2024 AIChE Annual Meeting

(372z) Time Series Modelling of an Industrial Desiccant Dryer

Authors

Chai, S. - Presenter, Imperial College London
Aydin, E., Koç University
In several industrial processes and applications where the presence of moisture can lead to problems such as corrosion, product degradation, inaccurate measurements, or process inefficiency, bone dry air, which is air with an extremely low moisture content, is crucial. For large-scale processes with over 10,000 m³/hr air flows, packed bed desiccant dryers are the preferred unit operation used to produce bone dry air. Typically, these dryers consist of two pressure vessels filled with silica gel used to adsorb water vapor from the air. When one vessel reaches its maximum adsorption capacity, the other vessel takes over the operation while the saturated vessel undergoes regeneration. This cyclic process necessitates predictive modelling to manage it effectively. Therefore, accurately modelling the discharge temperature of the dryer is essential, especially since monitoring the temperature within the reactor is not feasible. Moreover, unstable cycles may lead to operational shutdowns, resulting in revenue loss. However, the complexity of modelling adsorption phenomena presents challenges in developing mechanistic models for desiccant dryers.

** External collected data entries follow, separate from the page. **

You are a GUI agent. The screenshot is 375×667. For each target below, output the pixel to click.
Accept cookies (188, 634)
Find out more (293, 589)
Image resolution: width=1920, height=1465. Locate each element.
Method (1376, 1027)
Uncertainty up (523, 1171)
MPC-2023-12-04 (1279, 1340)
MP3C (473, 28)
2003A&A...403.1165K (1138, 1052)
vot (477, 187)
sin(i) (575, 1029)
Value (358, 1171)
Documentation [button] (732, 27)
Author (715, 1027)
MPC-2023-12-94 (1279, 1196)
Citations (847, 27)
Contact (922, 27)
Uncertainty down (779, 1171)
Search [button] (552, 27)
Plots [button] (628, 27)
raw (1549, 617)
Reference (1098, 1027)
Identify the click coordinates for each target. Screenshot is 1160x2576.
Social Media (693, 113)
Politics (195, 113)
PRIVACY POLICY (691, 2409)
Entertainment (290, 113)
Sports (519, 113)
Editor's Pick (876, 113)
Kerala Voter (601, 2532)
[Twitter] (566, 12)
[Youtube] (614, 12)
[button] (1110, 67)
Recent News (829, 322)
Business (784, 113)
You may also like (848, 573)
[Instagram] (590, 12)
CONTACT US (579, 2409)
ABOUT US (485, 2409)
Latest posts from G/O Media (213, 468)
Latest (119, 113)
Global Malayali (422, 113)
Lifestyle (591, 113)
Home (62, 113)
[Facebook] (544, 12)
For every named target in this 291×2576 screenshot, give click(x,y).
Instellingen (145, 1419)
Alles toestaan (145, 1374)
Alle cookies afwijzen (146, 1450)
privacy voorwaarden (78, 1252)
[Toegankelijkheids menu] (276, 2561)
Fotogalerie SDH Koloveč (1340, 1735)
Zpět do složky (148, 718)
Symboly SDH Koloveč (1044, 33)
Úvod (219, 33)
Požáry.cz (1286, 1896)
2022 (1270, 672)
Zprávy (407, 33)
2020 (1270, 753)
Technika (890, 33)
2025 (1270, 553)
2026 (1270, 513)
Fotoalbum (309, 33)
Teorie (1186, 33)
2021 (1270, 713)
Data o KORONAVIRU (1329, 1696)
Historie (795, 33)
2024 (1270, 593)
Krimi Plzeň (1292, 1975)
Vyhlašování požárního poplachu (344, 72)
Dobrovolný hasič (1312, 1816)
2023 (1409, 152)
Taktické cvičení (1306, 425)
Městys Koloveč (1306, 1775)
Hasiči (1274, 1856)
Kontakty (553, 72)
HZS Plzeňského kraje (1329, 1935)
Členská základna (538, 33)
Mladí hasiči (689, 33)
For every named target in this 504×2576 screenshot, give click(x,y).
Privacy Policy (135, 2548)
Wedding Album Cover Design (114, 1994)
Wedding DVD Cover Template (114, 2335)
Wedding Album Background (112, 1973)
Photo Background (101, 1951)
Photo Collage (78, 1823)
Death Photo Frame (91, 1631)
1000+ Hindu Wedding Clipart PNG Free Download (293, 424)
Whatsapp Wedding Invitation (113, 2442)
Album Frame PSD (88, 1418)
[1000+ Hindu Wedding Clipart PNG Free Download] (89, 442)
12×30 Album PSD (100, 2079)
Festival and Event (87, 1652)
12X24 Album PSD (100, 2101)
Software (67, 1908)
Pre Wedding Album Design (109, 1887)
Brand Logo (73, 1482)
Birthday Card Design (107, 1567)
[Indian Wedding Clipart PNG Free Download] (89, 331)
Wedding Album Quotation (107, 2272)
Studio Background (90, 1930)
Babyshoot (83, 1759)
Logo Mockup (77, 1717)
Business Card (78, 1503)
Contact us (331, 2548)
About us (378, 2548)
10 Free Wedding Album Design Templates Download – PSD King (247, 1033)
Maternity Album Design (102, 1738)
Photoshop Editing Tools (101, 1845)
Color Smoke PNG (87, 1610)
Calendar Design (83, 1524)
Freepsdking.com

Addressing these challenges, this study proposes a novel approach by integrating mechanistic models with machine learning techniques, utilizing a hybrid superposition approach. Acknowledging the difficulty in directly measuring internal states of the dryer, such as the extent of adsorption inside the bed — critical for understanding and predicting the drying process— we leverage moving horizon estimation (MHE). MHE can infer the internal states from measurements of temperature and dew point of air exiting the process, thus offering a more complete picture of the system's dynamics.

Mass and energy balance - empirical adsorption rate constant - compartmentalized modelling multiple layers in series to capture spatial dependence. Model parameters estimated by solving nonlinear least squares problem using a surrogate optimization approach - where the number of compartments is rounded to the nearest integer but treated as a continuous parameter.

The data-driven component of our study involves an LSTM structure tasked with forecasting the discharge temperature of the dryer, a crucial indicator of operational efficiency. Input features include total and dilution air mass flowrates, dryer inlet and outlet pressures, and air inlet temperature. Furthermore, we utilize Optuna (Akiba et al., 2019) for the optimization of the LSTM network's architecture, determining the optimal number of layers and neurons to enhance prediction accuracy. Our findings, within the explored range of 2-8 hidden layers and 10-100 neurons, identify an optimal configuration of 5 hidden layers and 96 neurons.

By combining the predictive power of LSTM with the insights derived from mechanistic models and MHE, this study sets a precedent for a more informed and adaptive approach to managing packed bed desiccant dryers. This integrated model not only promises to improve the reliability and efficiency of these critical systems but also mitigates the risk of operational disruptions, paving the way for more sustainable and cost-effective industrial processes.